Father and son have gotten a little slovenly. They sleep in their clothes. Dad seems to be wearing out from his work at the stall.

‘Time put back – it sounded good, but what does it come to in reality?’ Does anyone here time at its full value, a true time, time cut off from a fresh bolt of cloth, smelling of newness, and dye? Quite the contrary. It is used-up time, worn out by other people, a shabby time full of holes, like a sieve. . . . secondhand time. God help us all!

Time, realizes the narrator, should be untouchable.

Sure, he should tell Gotard he and his father are leaving. But, of course, his father would be dead if he left. However, he is having trouble even finding Gotard. He’s always in surgery or in his office. The narrator finds no evidence of this, and he eventually learns the truth: Gotard is usually asleep.

The strangeness mounts. He thinks someone is hanging around his door and bolts away when it’s opened. His mother turns out to be a figure he frequently seems to see walking in front of him. Space as well as time seem in flux.

The days get darker, the world seems a vision seen through “black glasses”.

He begins to see packs of dogs around the Sanitorium. Packs of dogs in the street are often a metaphor for civil disorder and that will show up later in the story.

There is an odd encounter with a chained animal by the Sanatorium. At first, the narrator just thought it was a chained dog.

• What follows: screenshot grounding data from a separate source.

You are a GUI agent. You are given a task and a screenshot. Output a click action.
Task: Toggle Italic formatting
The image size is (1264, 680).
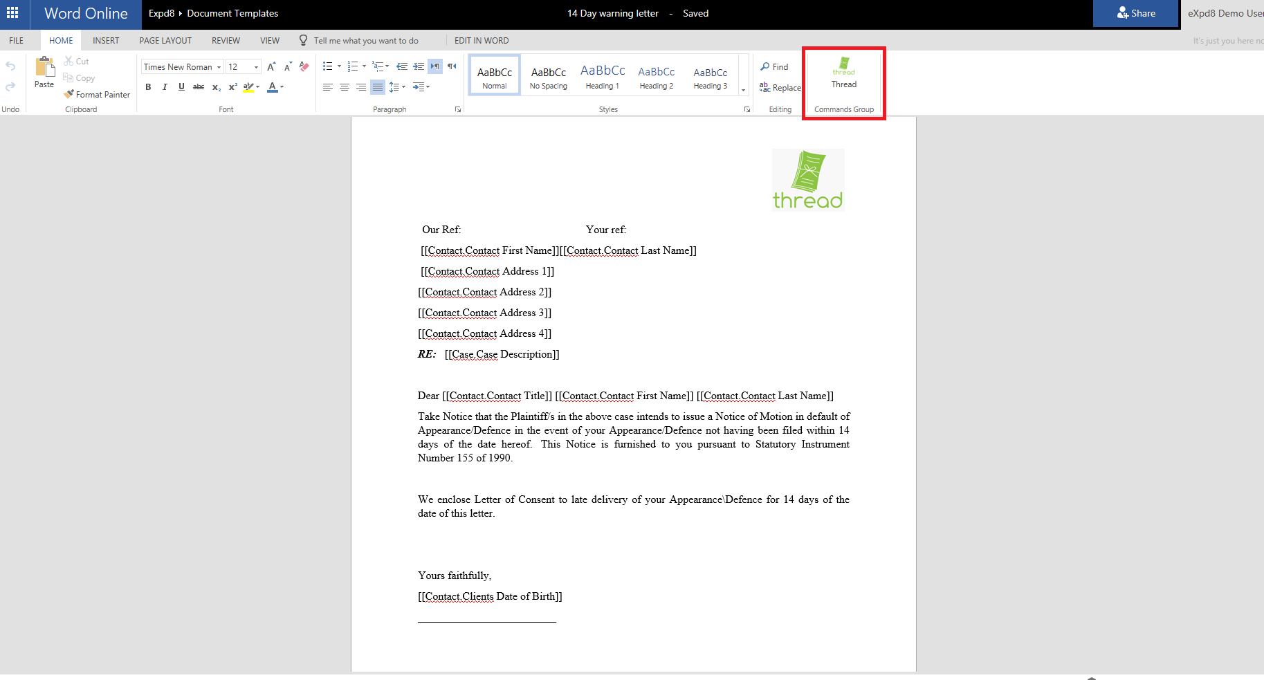[x=165, y=87]
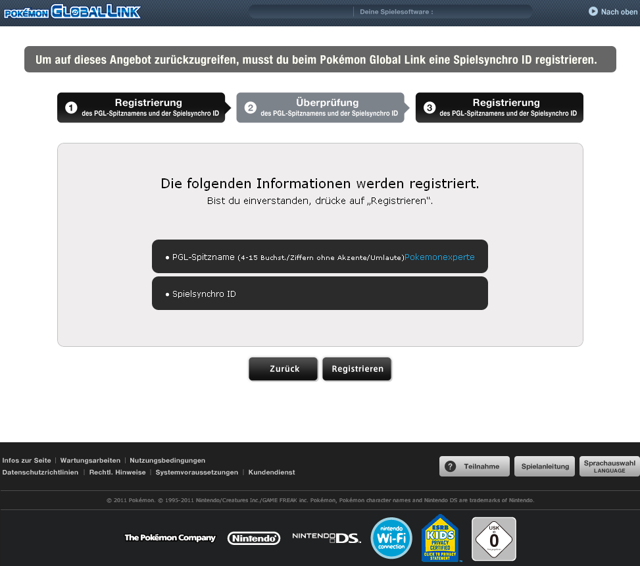
Task: Select step 1 Registrierung tab
Action: coord(141,107)
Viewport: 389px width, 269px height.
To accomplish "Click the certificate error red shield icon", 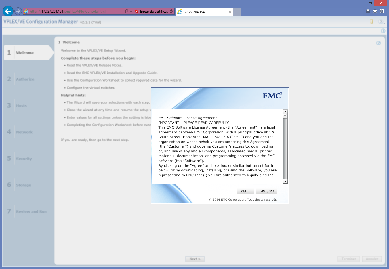I will 137,12.
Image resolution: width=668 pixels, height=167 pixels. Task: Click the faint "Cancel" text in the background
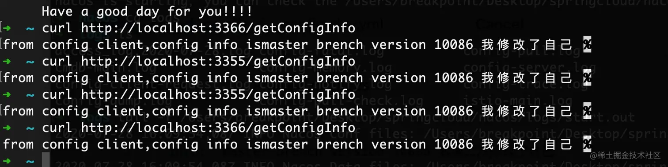[x=499, y=23]
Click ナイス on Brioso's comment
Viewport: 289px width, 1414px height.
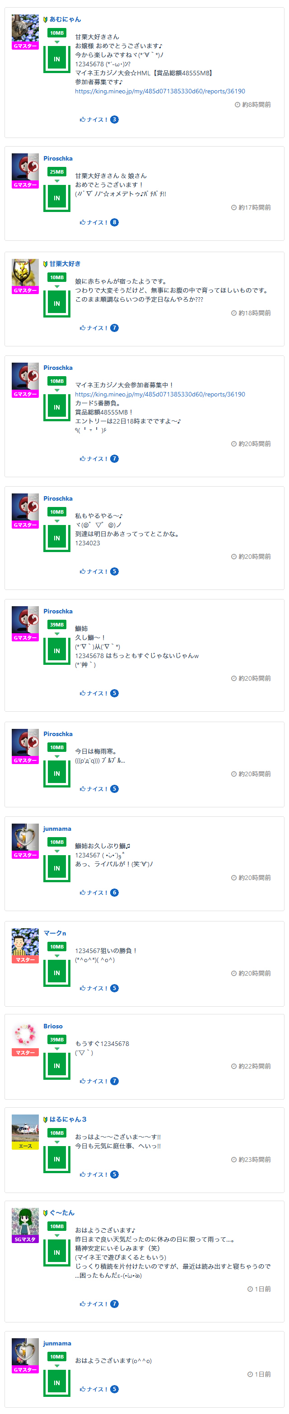pyautogui.click(x=94, y=1081)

Later, in the story it turns out it’s a man who howls and follows the narrator around when he’s released later in the story. He’s given some money and told to go away.

In the town are crowds and talk of war, one not “preceded by diplomatic activity” (perhaps Schulz sensed how World War Two would come).

Dad rushes off to his stall, and the narrator follows.

In the town center, the flower pots have asphodels, the flower of mourning.

Retreating from the commotion, the narrator goes back to the Sanatorium. He sees flames breaking out in the town. Gotard is, as usual, unavailable, and the narrator sees his mother again. The narrator wants to flee. He has visions of his father returning to the Sanatorium and being killed by the dog. Maybe it happened. Maybe it didn’t.

It’s time to leave. He runs to the train station. “Farewell, Father. Farewell, town that I shall never see again”.

The story ends with our narrator back on the train. He’s wearing the shabby uniform of a railroad worker now. It’s his face that’s now swollen.

Do we have a loop in time, a result of the general dislocation of time around the Sanatorium? Is the town a sort of purgatory, a half-way house between life and death?

Is this a fable about the strange results of the realized wish to turn back time? Or is it about the coming political chaos of Europe which killed Schulz himself? Is it just a surreal tale of an institution gone bad after abrogating a fearsome power to itself?

One is tempted to find an allegory, but I didn’t find a consistent one.

It’s hard to say if Schulz meant anything significant behind his strangeness, but it’s an effective story of 20th century alienation.